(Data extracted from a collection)
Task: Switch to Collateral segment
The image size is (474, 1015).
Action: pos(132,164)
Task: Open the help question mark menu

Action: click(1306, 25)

### [WORK INSTRUCTION]
Every record above must be printed again exactly as it stands.

### [RESULT]
Task: Switch to Collateral segment
The image size is (474, 1015).
Action: pos(132,164)
Task: Open the help question mark menu

Action: click(1306, 25)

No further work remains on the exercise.